Axon's stack consists of Python, JavaScript, and Gemini API, combining local macOS automation with cloud-based visual language processing, natural language processing, and reasoning to create a simple, interface that bridges natural speech and digital actions.

Frontend Technologies

Frameworks: React and Electron were used to create a desktop app that integrates directly with macOS.
Design: Figma was used for UI prototyping and UX design, ensuring accessibility and intuitive user flow.
Editor & Collaboration: We learned to use Cursor IDE for the first time, and that enabled rapid learning, design, iteration, and debugging.

Backend & Core Engine

Python Runtime: Orchestrates agents and OS-level control and sensing logic.
Gemini API (Google): Uses the macOS accessibility API for screen-readers and well timed, cropped screenshots to ground Gemini models in current screen state to make accurate real-time choices in the interest of user goals.
ElevenLabs API: Handles speech recognition as input for the reasoning & acting agent.

Challenges we ran into

One of the biggest challenges we faced was that accessibility often isn’t prioritized in mainstream technology. Even major platforms like macOS have gaps in disability support. It was difficult to make existing, non-accessible interfaces accessible using the tools available to us.

For example, some buttons in macOS's System Settings aren't labeled for what they do even via Apple's own AXtree api, so we tried to use gemini 2.5 pro's multimodal abilities to associate what we saw on the screen to the unlabeled buttons we were getting, and though we tried many different techniques such as cursor-reference based positioning, screenshots cropped to each button and then performing inference, and recursive quadrant partitioning to as LLM prompts, we saw that many of these techniques contributed performance drags without justifiable efficacy gains. We wanted to highlight this problem as the missing link to establish a more complete version of Axon, and a potential research area. (SeeClick, ICLR 2024)

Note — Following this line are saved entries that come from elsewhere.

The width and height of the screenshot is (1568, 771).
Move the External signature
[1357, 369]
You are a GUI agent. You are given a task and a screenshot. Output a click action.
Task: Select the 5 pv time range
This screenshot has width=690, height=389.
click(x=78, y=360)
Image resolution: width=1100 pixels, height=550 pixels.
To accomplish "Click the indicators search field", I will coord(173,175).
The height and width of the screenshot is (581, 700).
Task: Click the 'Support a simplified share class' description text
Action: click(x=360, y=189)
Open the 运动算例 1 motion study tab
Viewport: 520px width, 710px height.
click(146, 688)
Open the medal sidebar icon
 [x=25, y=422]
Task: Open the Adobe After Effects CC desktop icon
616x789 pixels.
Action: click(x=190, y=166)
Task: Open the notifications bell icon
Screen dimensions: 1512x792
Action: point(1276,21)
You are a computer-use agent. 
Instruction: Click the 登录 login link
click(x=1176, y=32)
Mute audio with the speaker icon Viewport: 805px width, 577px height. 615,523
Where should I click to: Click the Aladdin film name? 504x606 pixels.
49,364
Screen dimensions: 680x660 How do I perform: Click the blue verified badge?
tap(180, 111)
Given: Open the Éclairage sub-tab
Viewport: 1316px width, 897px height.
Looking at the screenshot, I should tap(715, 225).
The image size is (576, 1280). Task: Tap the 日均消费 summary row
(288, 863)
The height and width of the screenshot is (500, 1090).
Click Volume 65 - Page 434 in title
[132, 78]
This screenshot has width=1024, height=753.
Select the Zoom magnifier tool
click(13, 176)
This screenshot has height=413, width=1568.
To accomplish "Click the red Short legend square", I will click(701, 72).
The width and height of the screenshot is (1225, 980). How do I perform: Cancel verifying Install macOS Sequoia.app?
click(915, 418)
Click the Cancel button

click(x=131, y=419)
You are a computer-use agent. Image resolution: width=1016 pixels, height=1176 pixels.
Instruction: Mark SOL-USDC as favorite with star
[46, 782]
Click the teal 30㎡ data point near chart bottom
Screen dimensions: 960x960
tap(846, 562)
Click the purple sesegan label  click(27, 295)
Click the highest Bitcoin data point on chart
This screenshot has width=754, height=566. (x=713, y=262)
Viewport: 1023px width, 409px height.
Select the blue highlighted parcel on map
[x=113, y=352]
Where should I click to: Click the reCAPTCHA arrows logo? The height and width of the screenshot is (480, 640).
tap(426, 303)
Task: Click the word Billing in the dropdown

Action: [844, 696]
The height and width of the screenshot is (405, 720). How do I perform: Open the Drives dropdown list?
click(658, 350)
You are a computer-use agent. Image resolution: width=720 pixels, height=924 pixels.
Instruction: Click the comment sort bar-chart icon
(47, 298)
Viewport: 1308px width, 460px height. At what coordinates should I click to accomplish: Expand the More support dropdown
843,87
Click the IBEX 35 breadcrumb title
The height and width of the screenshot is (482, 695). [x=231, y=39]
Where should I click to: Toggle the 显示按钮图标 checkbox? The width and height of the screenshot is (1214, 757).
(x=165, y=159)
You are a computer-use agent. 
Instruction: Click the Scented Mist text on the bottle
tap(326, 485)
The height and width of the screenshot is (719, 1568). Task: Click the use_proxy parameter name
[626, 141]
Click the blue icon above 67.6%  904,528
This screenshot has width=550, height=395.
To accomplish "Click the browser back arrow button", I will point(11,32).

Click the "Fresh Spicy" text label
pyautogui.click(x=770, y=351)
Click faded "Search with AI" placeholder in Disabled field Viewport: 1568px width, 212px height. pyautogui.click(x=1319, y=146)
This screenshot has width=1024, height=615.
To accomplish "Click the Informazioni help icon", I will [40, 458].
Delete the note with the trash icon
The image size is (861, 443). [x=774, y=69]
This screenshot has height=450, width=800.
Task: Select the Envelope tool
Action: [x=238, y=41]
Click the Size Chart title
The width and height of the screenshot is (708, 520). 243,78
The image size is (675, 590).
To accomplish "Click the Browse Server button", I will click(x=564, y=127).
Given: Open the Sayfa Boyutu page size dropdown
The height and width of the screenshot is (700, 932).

We also wanted to highlight the challenges of working together with such fast paced AI development tools since for most of us it was the first time touching cursor (some it was our first hackathon) and we had to deal with many merge conflicts and strange git issues.

Accomplishments that we're proud of

Despite these challenges, we successfully developed a working prototype capable of interpreting natural language commands and performing real-time on-screen actions. We demonstrated that AI-driven accessibility tools can dynamically understand visual layouts, execute user intent, and provide adaptive feedback. Building Axon showed us that it’s possible to make existing systems more inclusive, not by redesigning them, but by reimagining how users interact with them.

What we learned

Throughout the hackathon, we came to rethink how humans and computers communicate. While macOS provides accessibility features, its controls are often rigid and limited to apps that are already accessibility-compliant. This means that many everyday interfaces remain inaccessible to people who require simpler ways to interact.

We realized how much freedom can come from simplifying the input without complicating the interface. We also learned how challenging it is to synchronize visual reasoning, speech input, and real-time execution, but how rewarding it is to see them work together. Building Axon showed us that accessibility isn’t just a feature you add to a system, but rather a philosophy about giving everyone the same freedom to use technology effortlessly.

What's next for Axon

Moving forward, we plan to expand Axon’s capabilities beyond macOS to support other operating systems and devices, making accessibility not a matter of access to certain operating systems. We aim to integrate more advanced multimodal reasoning so the system can better understand complex on-screen layouts, gestures, and dynamic content.

We also aim to make Axon faster than human input, so it can not only assist users with interacting with complex interfaces, but also boost productivity across everyday digital tasks. Our long-term goal is to build an open API that allows developers to make their own applications more accessible through Axon’s framework that helps augment the human experience, bridge the digital divide, and re-define technology.